En los últimos años ha sido raro el verano que no he parado al menos unos cuantos días en Cádiz, (o en Zahara, o en Chiclana, o en el Palmar, o en Conil). Y aunque la playa nunca me ha apasionado, siempre he defendido este rinconcito del sur como el mejor destino veraniego dentro de la Península. Pero ha sido este año cuando de verdad me he dado cuenta de lo que me gusta Cádiz, de lo bonita que es, de su buen rollo, y de la calidad humana de la gente que conozco y que es de aquí.
Cádiz ni siquiera tiene una definición clara en términos geográficos. Miren lo que dice la wikipedia:
El conjunto formado por Cádiz y San Fernando está separado de la Península Ibérica por el Caño de Sancti Petri. Históricamente ha sido desde un pequeño archipiélago (llamado Gadeiras), a una sola isla, situación en la que se debate si se encuentra en la actualidad. Ésta particularidad hace que sea difícil definir su condición geográfica, aunque hoy día recibe un plan de tratamiento insular. Fue bautizada por Lord Byron como Sirena del Océano y se la conoce popularmente como la Tacita de Plata.

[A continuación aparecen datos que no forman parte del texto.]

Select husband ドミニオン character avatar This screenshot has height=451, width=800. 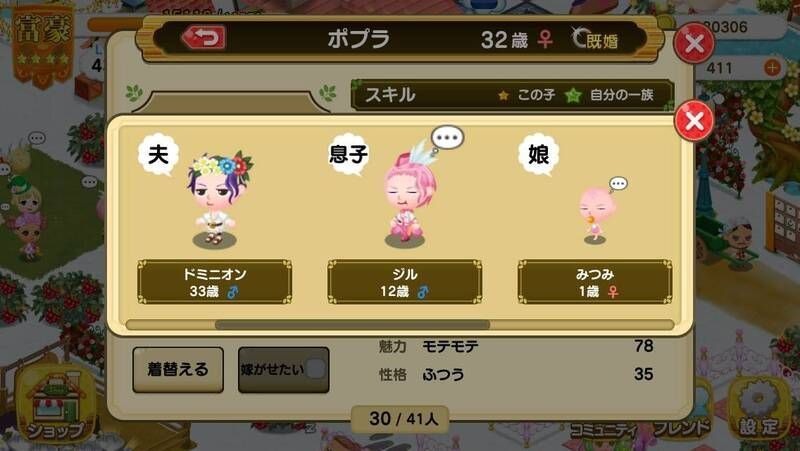click(x=217, y=198)
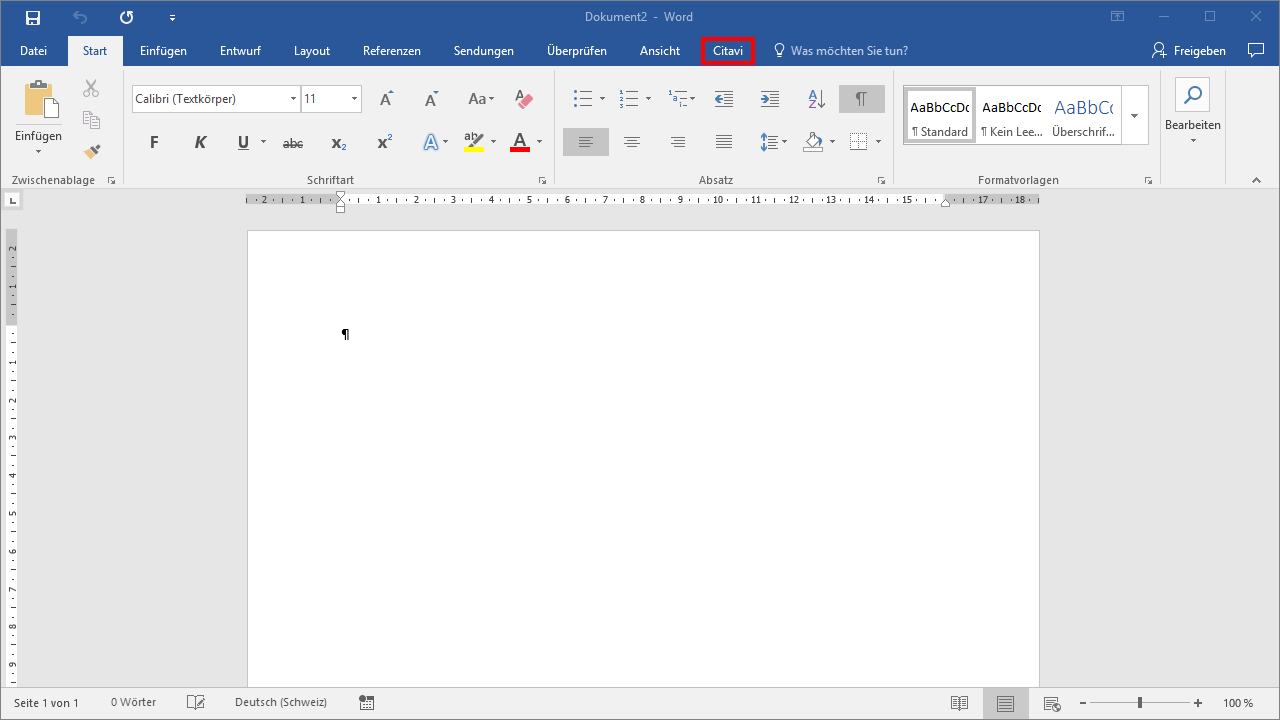Expand the Formatvorlagen styles gallery
Image resolution: width=1280 pixels, height=720 pixels.
coord(1134,115)
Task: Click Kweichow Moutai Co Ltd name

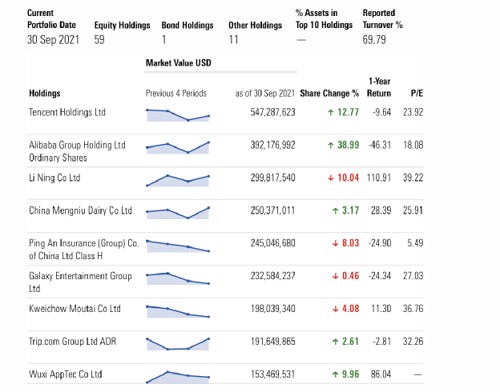Action: (75, 309)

Será por eso que en Cádiz, tan pequeñita y apretujada como está, cabe casi de todo. Este verano mi cuerpo y mi corazón, que se están recomponiendo poquito a poco, han recalado ya dos veces en la tacita de plata. Entre medias, Barcelona, Madrid, Fuengirola, Sevilla y Escocia. Pero no hay dos sin tres. En unos días volveré a Cádiz, y tal vez mi alma se enmende del todo sobre la arena blanca de la playa de la Victoria, o frente al Levante traicionero, o en un coche aparcado en la Punta de San Felipe (que nunca se sabe, jeje).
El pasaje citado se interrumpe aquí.